WHAT TO PRODUCE
Your answer must be the lines from the first record through the line that contains "Given: Click EDIT IN WORD", copied exactly and without any pictures.

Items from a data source

-.-.-

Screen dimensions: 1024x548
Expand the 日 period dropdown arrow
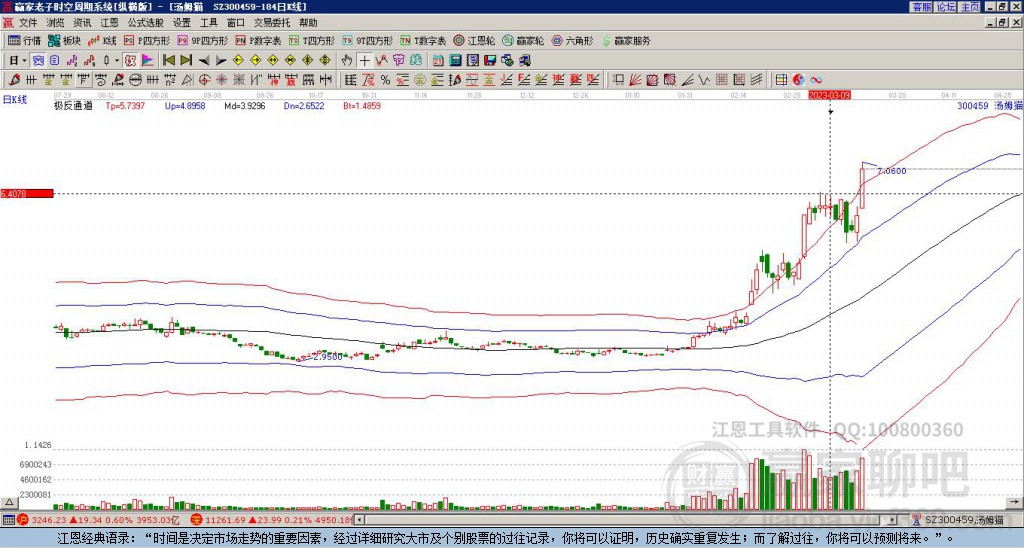(x=26, y=60)
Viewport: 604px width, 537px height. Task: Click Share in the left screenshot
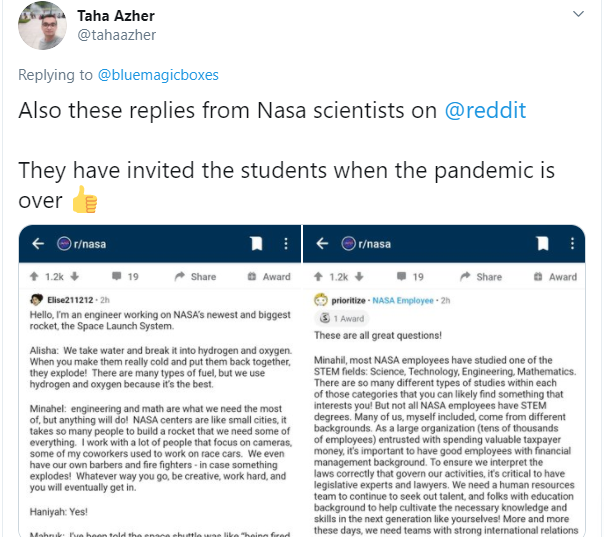(195, 277)
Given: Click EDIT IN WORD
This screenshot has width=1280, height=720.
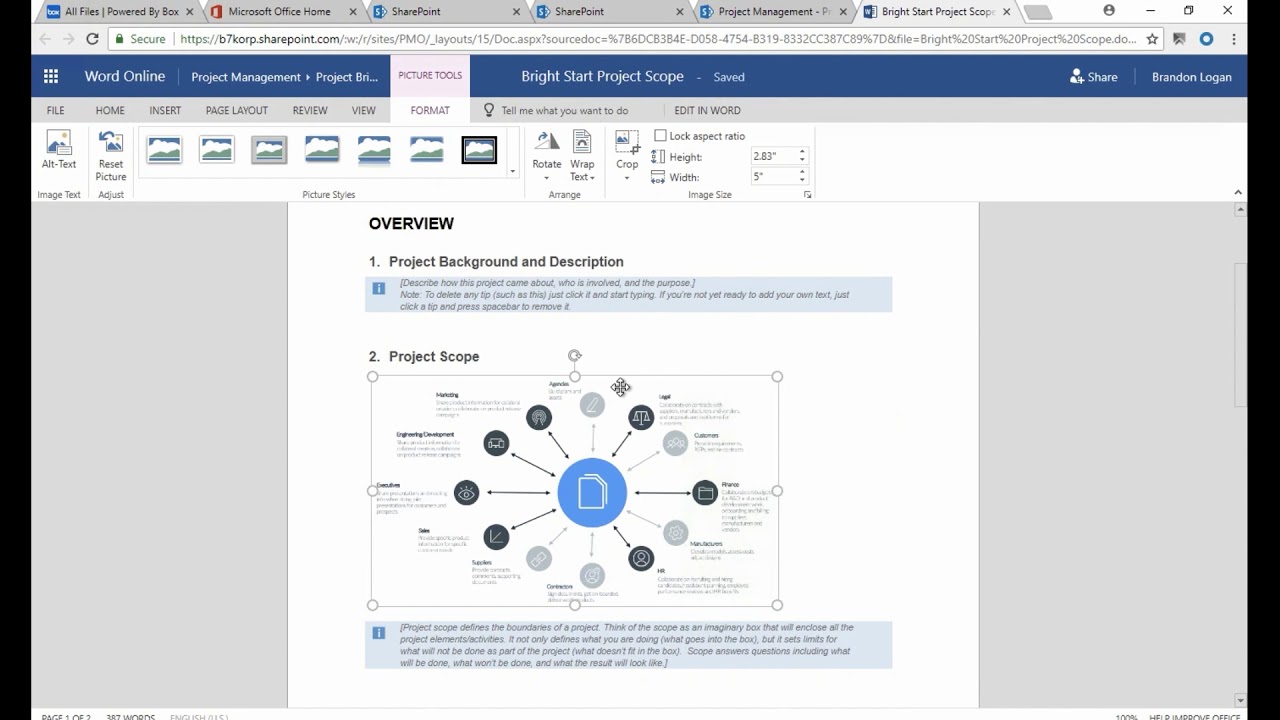Looking at the screenshot, I should 706,110.
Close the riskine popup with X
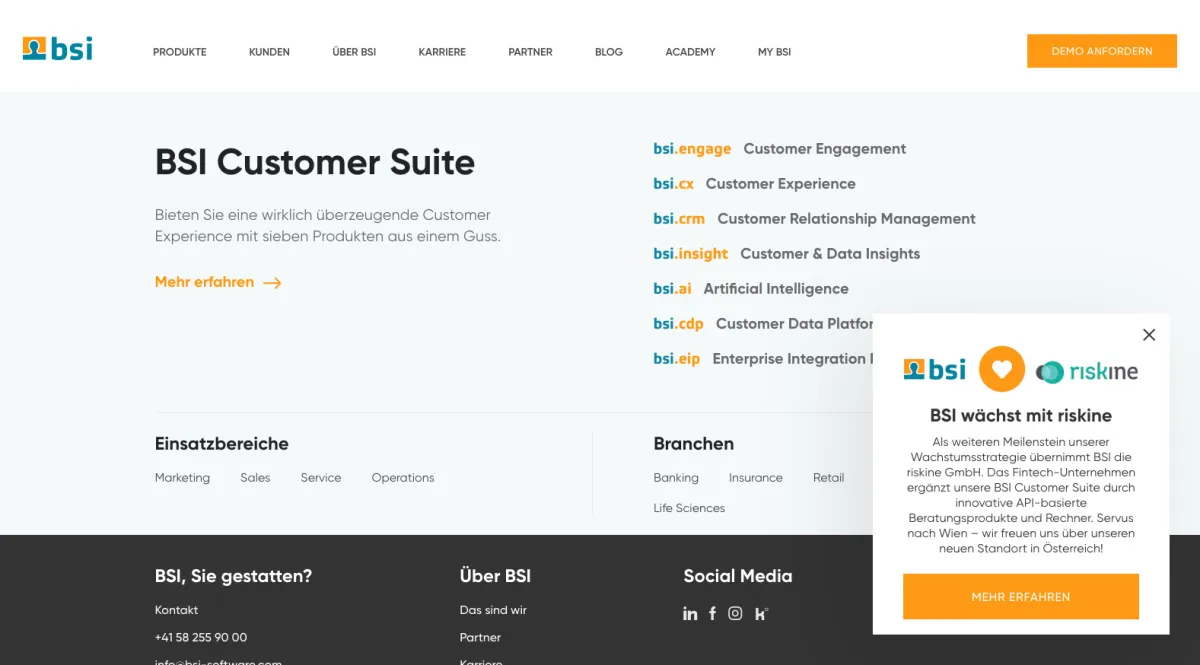 click(x=1149, y=335)
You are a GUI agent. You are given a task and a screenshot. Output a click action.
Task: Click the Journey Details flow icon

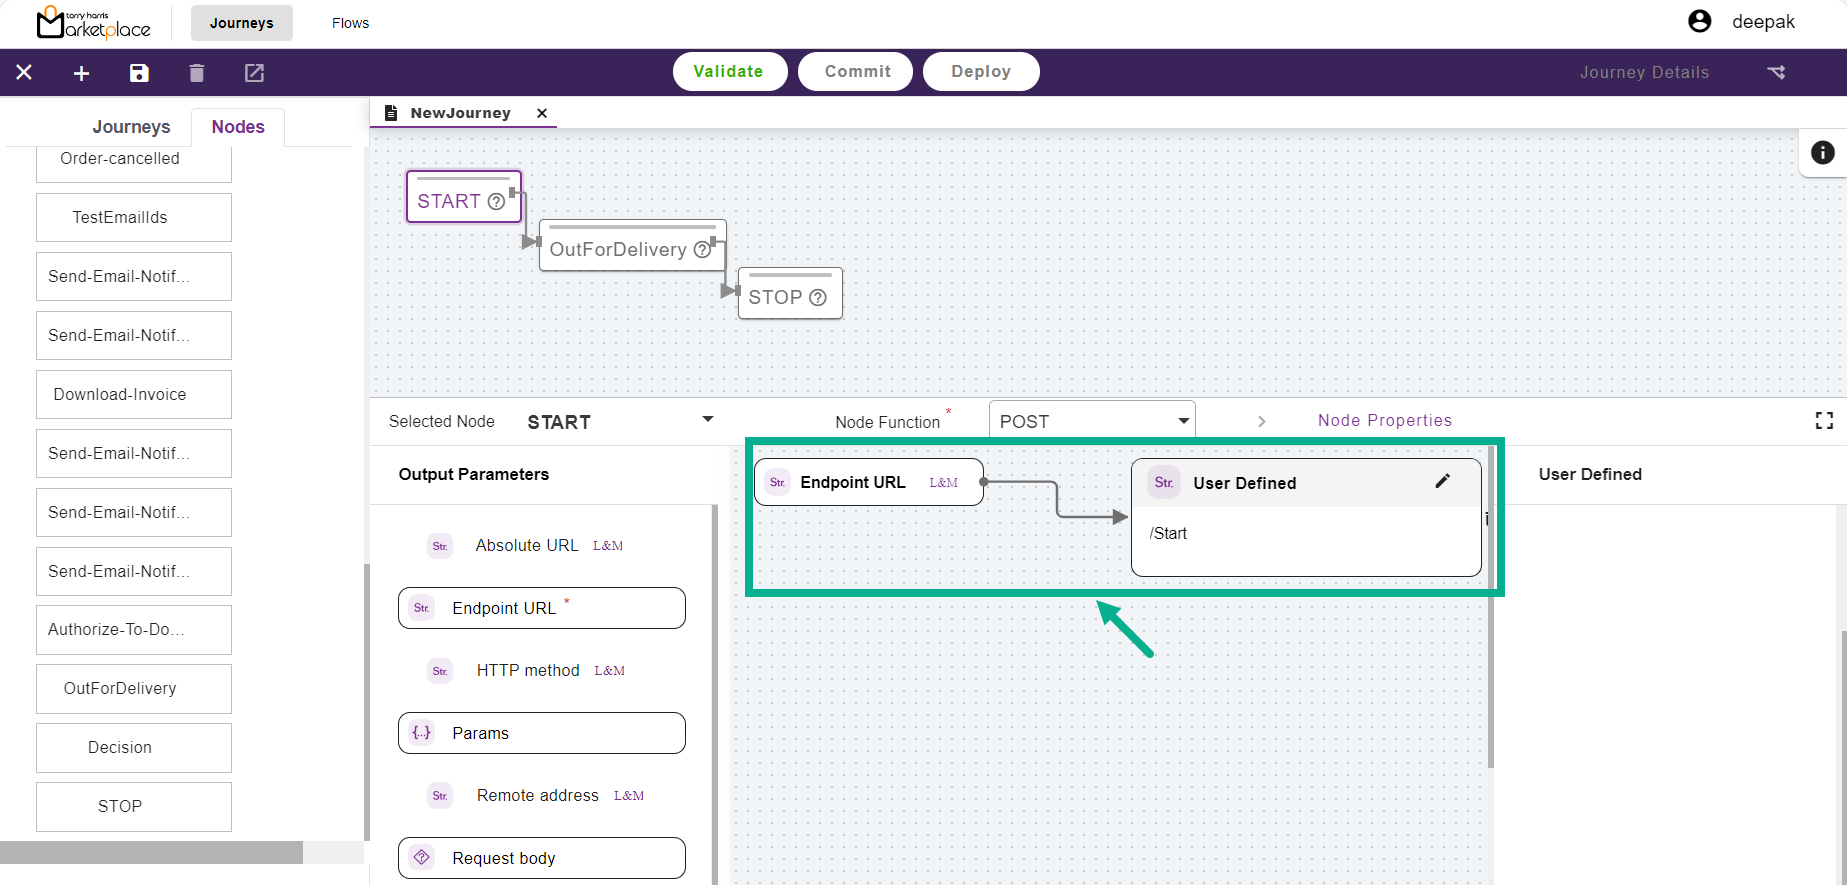pyautogui.click(x=1776, y=72)
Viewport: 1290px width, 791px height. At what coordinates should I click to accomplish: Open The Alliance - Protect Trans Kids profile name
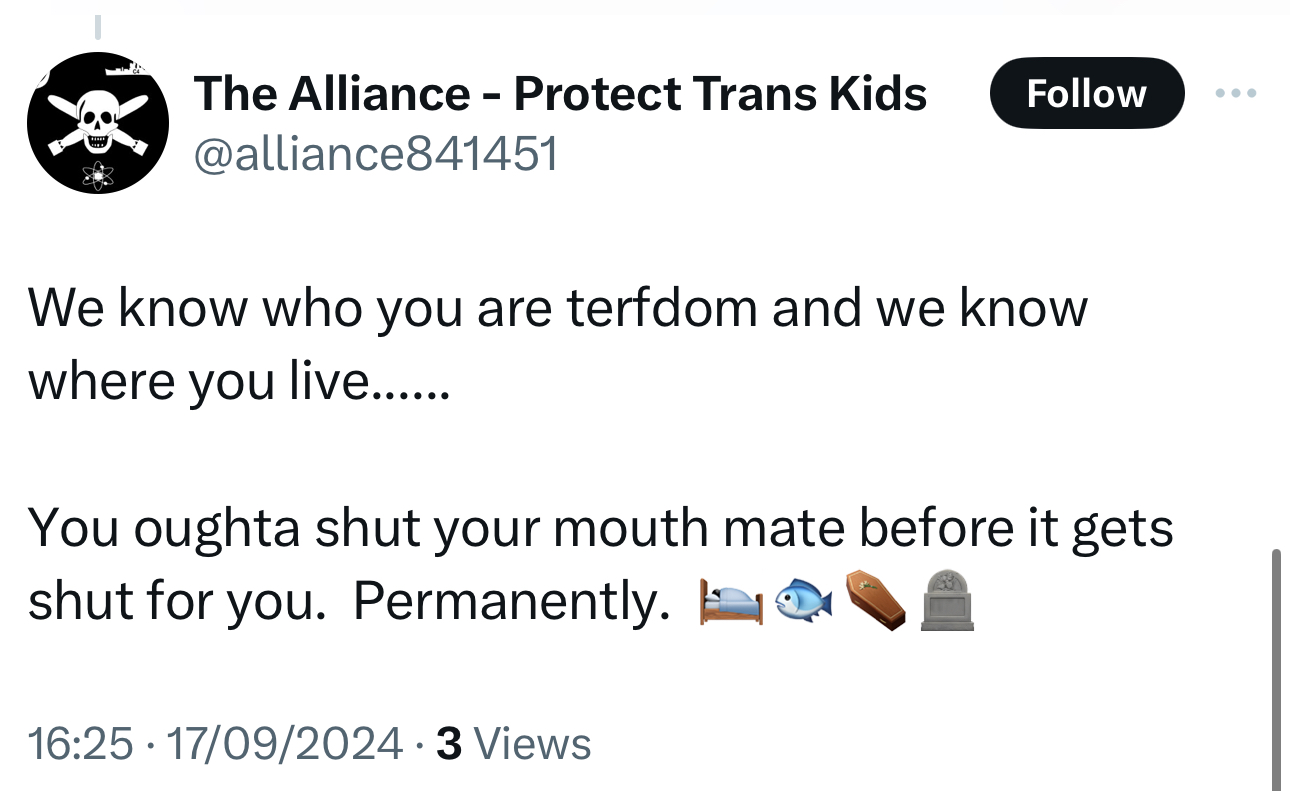pyautogui.click(x=560, y=94)
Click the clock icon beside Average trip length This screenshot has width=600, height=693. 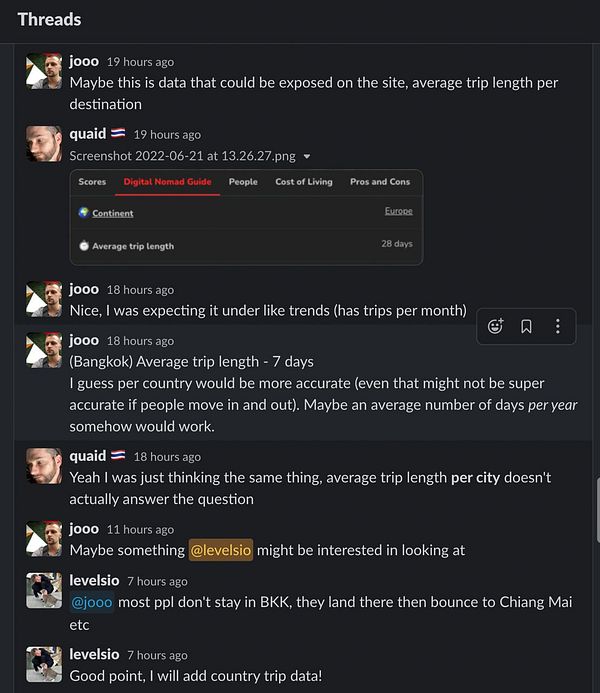(x=84, y=245)
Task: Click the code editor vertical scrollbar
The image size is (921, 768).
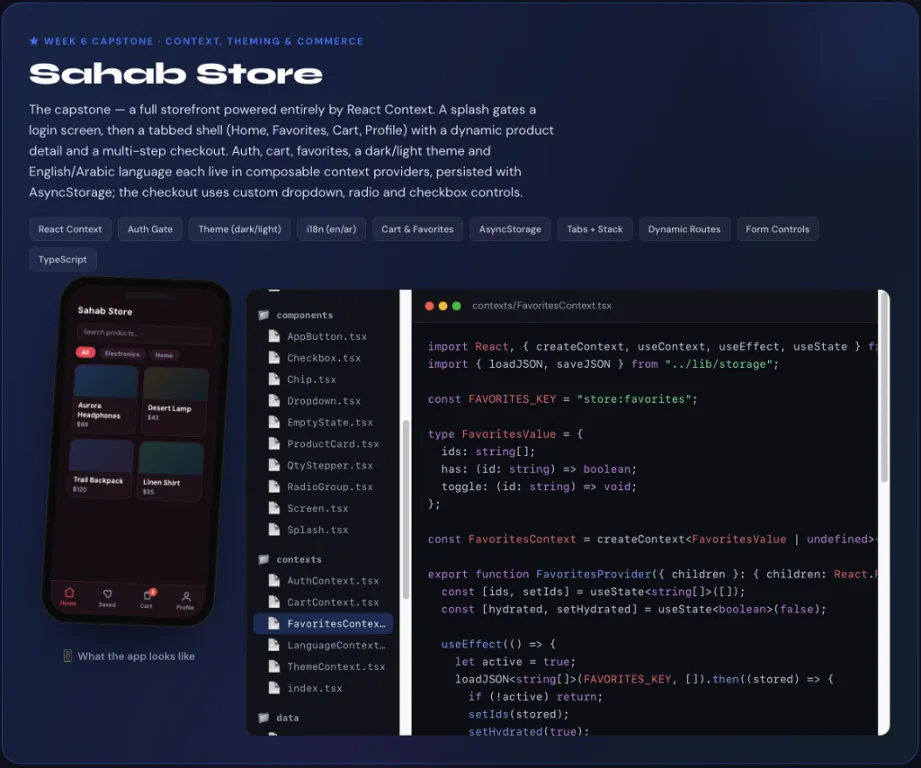Action: pyautogui.click(x=884, y=388)
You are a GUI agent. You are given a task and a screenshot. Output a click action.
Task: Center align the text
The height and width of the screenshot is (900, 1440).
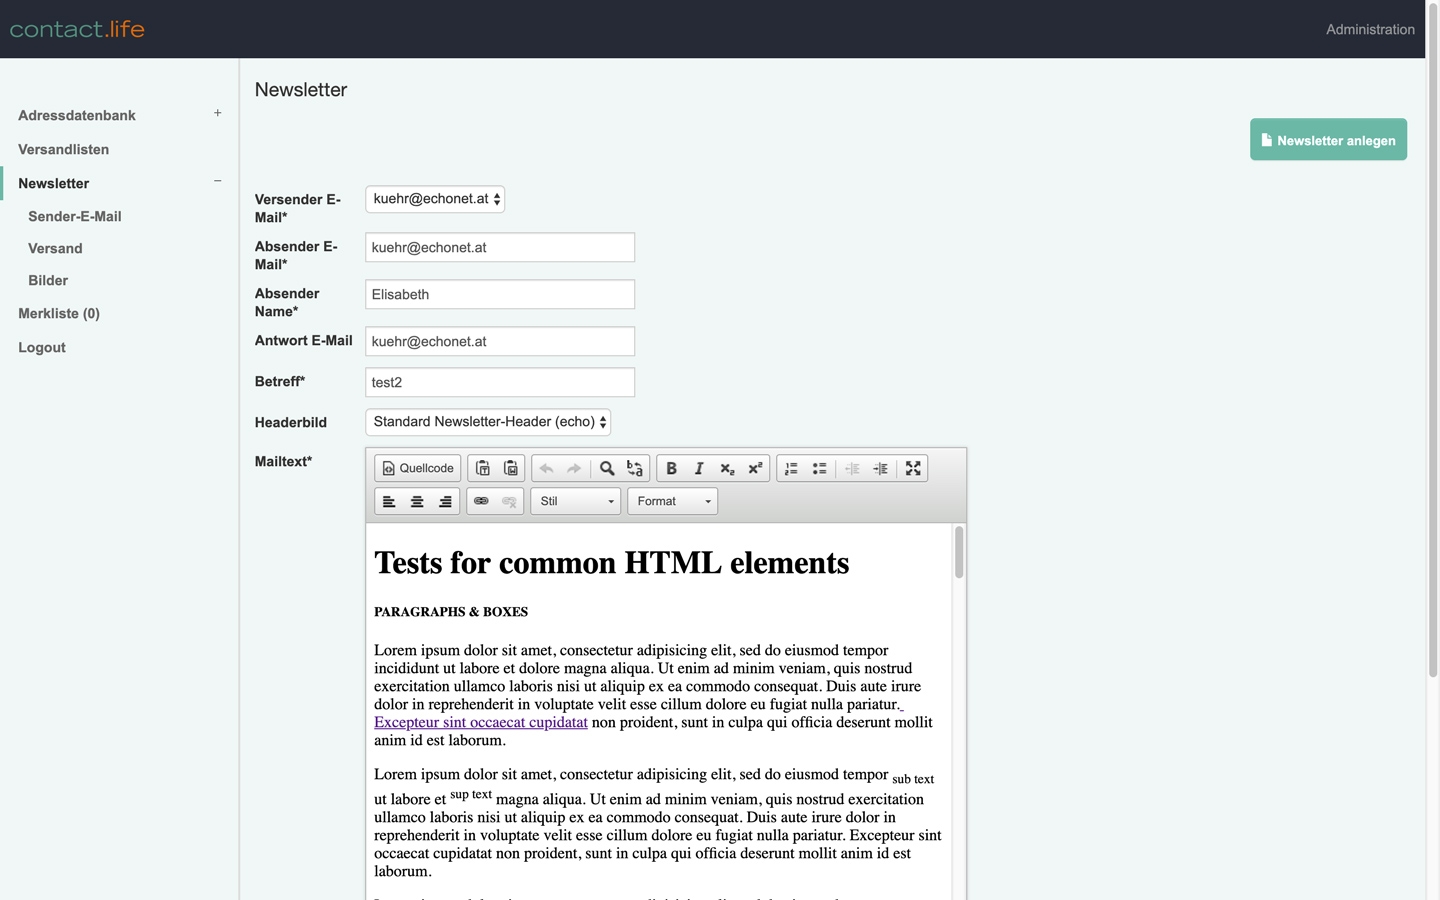click(417, 501)
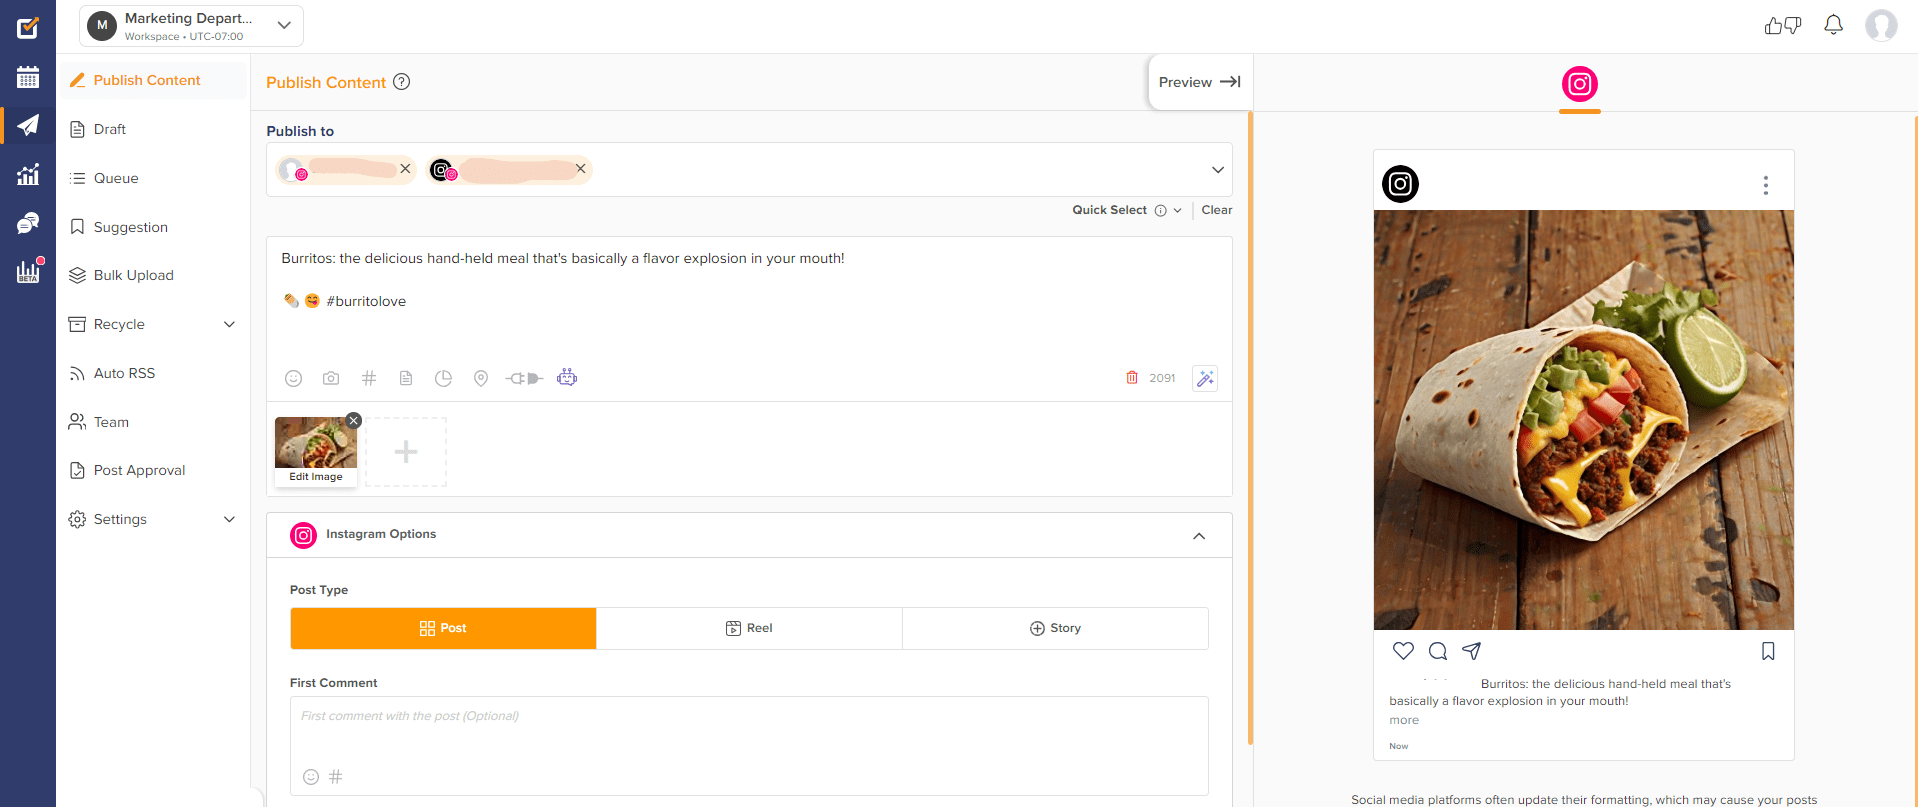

-.-.-

SOLUTION FOR THIS EXERCISE
Screen dimensions: 1024x548
Expand the 日 period dropdown arrow
(x=26, y=60)
Viewport: 604px width, 537px height. Task: Click Share in the left screenshot
(195, 277)
Given: Click EDIT IN WORD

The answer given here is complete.